■ Selected text
──────────────────────────────

Personal information
- Born: February 21, 2005 (age 21)

Chess career
- Country: Azerbaijan
- Title: Woman International Master (2024)
- Peak rating: 2316 (April 2025)

= Ayan Allahverdiyeva =

Azerbaijani chess player (born 2005)

Ayan Allahverdiyeva (born 21 February 2005) is an Azerbaijani chess player and 2018 European Youth Chess Championship winner.

==Biography==
In 2013 she won the Azerbaijan Youth Chess Championship for girls U8. In 2014 and 2015 Allahverdiyeva won the Azerbaijani Youth Chess Championship for girls in the U10 age group, and in 2016 and 2017 repeated this success in the girls' U12 age group. In 2018, Allahverdiyeva won the sixth consecutive title in the Azerbaijani Youth Chess Championship – this time in the U14 age group of girls. In the same year, she also participated in the Azerbaijani Junior Chess Championships for girls in the U20 age group and won a bronze medal. In 2017, she made her debut in the Azerbaijani Women's Chess Championship final, taking 15th place.

Allahverdiyeva repeatedly represented Azerbaijan at the European Youth Chess Championships and World Youth Chess Championships in different age groups. In 2015, she won the silver medal in the European Youth Chess Championship in the U10 girls age group. In 2017, she won the bronze medal in the European Youth Chess Championship in the U12 girls age group. In 2018, in Riga Allahverdiyeva won the European Youth Chess Championship in the U14 girls age group. In 2019 in Bratislava, she won the European Youth Chess Championship in the U14 girls age group.

Allahverdiyeva played for the Azerbaijan-3 team in the Women's Chess Olympiad:
- In 2016, at fourth board in the 42nd Chess Olympiad (women) in Baku (+4, =1, -1).

──────────────────────────────

[Saved entries]
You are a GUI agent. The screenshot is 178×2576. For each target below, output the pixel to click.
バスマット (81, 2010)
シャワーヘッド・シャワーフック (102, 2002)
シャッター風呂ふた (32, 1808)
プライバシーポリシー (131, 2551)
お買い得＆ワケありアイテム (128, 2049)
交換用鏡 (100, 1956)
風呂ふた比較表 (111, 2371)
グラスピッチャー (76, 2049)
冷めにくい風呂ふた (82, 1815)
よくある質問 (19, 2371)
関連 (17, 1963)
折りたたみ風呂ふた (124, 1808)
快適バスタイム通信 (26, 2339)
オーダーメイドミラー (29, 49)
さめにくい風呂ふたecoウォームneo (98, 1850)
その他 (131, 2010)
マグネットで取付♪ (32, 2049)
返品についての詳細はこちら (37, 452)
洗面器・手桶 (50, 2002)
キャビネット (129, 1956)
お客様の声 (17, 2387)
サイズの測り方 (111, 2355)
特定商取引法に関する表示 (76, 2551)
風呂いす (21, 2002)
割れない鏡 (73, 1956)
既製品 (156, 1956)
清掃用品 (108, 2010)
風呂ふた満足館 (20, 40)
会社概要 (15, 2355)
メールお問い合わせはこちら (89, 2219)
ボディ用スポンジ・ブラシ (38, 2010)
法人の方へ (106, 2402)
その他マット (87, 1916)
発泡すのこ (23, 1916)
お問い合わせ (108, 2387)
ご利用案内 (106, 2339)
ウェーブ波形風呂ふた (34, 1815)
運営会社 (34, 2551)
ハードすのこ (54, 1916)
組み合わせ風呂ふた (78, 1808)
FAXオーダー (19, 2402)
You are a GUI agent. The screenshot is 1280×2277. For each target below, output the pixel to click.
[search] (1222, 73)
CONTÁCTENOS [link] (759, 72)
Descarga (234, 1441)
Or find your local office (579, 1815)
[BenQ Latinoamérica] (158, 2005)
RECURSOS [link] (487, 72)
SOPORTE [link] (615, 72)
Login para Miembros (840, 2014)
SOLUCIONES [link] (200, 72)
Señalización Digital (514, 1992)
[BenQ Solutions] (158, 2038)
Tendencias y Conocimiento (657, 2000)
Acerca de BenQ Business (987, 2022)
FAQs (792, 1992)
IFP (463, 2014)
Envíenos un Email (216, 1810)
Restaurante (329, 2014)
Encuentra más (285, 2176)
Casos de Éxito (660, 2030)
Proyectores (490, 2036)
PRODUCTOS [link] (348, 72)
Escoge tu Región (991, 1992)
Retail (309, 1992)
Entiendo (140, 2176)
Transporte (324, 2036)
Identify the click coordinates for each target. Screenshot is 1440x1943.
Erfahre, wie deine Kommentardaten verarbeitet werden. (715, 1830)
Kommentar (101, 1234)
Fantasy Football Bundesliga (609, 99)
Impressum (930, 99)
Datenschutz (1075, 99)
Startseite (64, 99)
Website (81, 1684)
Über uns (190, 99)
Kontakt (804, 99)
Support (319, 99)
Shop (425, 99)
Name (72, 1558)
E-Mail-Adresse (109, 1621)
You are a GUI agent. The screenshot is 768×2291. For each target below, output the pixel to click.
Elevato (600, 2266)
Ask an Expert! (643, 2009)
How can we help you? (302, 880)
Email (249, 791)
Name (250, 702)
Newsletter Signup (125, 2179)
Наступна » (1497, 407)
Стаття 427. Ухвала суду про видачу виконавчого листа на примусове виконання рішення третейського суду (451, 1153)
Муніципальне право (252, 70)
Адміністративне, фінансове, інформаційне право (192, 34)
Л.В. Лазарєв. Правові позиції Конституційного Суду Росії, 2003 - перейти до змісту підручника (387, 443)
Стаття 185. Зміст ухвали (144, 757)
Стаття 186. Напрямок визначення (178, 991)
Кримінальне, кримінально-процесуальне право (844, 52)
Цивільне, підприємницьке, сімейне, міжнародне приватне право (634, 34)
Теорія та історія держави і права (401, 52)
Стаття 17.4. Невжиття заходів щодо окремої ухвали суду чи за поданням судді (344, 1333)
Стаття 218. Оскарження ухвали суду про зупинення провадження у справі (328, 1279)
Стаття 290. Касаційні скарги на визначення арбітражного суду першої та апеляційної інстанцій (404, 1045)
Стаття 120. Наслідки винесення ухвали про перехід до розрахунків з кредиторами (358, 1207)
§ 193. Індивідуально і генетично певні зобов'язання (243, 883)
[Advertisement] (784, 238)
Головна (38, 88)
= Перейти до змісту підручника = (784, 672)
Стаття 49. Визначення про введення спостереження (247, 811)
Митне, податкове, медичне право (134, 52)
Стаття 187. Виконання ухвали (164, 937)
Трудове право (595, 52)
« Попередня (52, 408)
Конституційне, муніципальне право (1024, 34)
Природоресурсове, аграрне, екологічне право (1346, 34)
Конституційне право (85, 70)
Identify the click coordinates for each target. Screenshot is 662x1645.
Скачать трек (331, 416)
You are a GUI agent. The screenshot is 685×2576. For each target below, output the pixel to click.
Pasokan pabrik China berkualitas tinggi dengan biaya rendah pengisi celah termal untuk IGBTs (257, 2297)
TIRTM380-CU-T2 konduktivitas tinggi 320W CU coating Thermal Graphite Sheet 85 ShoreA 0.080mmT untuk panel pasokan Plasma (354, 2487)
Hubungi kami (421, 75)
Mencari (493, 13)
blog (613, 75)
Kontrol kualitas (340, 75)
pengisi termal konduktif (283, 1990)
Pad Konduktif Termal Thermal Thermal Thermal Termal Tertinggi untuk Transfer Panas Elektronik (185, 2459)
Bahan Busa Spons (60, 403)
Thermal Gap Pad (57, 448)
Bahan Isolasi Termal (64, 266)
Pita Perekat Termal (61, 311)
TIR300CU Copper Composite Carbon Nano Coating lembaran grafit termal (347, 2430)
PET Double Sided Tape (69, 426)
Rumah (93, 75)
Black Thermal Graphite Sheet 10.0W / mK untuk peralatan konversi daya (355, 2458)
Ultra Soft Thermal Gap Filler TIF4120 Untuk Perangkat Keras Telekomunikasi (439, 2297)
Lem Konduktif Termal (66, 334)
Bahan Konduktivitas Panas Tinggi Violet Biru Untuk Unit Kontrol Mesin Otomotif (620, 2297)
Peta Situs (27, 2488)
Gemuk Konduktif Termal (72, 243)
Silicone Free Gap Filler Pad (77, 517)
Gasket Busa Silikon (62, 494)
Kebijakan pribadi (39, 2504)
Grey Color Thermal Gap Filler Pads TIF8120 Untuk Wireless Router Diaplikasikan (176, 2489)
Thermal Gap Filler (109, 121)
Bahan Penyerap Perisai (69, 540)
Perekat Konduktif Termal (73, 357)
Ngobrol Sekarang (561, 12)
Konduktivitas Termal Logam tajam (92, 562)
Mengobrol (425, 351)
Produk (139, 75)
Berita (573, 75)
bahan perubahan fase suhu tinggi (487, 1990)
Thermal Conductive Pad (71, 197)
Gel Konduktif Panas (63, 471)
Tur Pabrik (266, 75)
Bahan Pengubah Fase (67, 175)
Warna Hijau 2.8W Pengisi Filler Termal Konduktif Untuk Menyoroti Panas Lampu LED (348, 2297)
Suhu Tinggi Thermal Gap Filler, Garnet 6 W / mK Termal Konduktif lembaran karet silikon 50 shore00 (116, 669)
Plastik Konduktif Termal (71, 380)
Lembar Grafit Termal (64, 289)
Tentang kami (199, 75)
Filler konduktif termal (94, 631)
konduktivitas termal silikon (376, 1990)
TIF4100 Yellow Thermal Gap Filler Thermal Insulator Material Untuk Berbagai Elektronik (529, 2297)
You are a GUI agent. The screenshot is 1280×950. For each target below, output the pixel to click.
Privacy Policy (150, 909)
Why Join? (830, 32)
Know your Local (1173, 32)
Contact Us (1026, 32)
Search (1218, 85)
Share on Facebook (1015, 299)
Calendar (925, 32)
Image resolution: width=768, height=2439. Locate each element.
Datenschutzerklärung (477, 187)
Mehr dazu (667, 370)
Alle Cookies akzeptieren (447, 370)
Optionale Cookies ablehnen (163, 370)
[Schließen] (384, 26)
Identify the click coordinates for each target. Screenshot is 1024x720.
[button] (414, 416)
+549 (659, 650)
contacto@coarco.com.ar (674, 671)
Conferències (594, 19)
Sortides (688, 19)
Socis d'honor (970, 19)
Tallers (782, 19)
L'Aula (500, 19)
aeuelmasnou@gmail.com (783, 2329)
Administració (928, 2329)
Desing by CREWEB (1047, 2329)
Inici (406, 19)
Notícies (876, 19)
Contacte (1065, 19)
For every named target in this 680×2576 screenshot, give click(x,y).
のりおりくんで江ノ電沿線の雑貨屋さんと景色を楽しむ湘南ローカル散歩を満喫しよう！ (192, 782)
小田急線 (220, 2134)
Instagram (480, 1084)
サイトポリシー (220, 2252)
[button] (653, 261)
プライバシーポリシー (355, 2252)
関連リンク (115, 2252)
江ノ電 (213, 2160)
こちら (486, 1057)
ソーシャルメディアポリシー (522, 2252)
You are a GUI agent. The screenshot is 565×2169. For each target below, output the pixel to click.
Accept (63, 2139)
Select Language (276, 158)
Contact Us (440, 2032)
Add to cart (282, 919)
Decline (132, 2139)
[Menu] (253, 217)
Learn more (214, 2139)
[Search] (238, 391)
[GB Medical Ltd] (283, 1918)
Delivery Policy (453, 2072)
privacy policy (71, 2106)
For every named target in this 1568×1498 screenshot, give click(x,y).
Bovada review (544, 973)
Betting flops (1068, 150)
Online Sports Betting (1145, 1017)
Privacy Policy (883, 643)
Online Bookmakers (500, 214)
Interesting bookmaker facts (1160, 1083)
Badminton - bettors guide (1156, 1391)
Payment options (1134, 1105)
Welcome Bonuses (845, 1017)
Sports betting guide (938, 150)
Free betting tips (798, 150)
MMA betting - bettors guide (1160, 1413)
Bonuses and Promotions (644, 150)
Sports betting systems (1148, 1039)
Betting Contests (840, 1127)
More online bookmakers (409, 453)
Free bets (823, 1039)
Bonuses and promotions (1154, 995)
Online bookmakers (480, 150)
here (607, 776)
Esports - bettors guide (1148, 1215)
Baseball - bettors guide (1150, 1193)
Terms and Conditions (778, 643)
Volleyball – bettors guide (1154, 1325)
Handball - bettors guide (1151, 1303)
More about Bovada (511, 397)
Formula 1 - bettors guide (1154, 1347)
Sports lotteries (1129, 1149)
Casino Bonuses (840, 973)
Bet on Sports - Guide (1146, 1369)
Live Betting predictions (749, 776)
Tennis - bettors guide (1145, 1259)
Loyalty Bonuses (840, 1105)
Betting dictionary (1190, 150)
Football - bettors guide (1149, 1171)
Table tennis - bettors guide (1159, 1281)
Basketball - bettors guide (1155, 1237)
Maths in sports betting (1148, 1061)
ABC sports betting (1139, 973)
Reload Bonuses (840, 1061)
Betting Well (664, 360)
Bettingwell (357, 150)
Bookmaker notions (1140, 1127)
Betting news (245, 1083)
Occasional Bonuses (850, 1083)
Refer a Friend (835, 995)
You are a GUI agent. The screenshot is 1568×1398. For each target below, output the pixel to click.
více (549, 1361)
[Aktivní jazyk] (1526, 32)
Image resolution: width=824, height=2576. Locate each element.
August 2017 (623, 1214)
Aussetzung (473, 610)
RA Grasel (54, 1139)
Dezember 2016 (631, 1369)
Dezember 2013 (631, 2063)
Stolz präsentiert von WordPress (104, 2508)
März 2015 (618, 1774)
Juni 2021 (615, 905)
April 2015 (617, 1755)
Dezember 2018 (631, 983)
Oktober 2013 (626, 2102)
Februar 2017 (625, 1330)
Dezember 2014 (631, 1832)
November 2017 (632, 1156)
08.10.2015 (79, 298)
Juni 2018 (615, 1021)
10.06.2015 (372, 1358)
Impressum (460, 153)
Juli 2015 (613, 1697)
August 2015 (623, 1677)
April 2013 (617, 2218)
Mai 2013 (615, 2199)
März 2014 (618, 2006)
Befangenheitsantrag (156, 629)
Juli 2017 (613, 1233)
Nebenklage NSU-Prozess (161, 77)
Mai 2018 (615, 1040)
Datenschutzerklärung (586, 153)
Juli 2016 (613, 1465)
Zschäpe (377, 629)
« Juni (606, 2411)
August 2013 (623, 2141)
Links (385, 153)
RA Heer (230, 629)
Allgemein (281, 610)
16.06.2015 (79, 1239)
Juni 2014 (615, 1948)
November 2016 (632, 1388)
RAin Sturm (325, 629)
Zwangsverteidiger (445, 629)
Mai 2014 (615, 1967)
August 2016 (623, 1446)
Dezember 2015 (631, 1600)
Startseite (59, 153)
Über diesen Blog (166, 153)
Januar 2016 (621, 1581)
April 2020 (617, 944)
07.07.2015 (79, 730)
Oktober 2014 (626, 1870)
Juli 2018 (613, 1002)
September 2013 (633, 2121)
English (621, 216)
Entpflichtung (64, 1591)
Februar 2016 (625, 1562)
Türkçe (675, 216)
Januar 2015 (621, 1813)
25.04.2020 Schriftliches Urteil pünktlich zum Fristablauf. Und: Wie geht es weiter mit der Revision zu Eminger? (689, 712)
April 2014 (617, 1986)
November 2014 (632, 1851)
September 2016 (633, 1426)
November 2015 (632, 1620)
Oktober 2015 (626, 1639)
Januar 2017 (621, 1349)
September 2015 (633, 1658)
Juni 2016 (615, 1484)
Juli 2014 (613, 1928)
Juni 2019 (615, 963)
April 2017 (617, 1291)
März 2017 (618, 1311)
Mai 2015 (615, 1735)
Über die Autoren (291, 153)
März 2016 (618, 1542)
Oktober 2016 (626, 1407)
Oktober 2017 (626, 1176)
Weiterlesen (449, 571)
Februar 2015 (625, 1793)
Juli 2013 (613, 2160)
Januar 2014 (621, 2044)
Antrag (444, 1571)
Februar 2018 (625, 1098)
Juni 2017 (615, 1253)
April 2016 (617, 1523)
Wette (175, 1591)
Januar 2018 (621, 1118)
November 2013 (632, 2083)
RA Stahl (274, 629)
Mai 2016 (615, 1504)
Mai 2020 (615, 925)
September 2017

──────────────────────────────

■ Task 1
In the chess player biography, what place did Allahverdiyeva take in her 2017 debut in the Azerbaijani Women's Chess Championship final?
■ Task 2
Print the part of the chess player biography that opens with the words containing "Azerbaijani chess player (born" and closes with "Chess Championship winner.".

■ Answer area 1
15th place.

■ Answer area 2
Azerbaijani chess player (born 2005)

Ayan Allahverdiyeva (born 21 February 2005) is an Azerbaijani chess player and 2018 European Youth Chess Championship winner.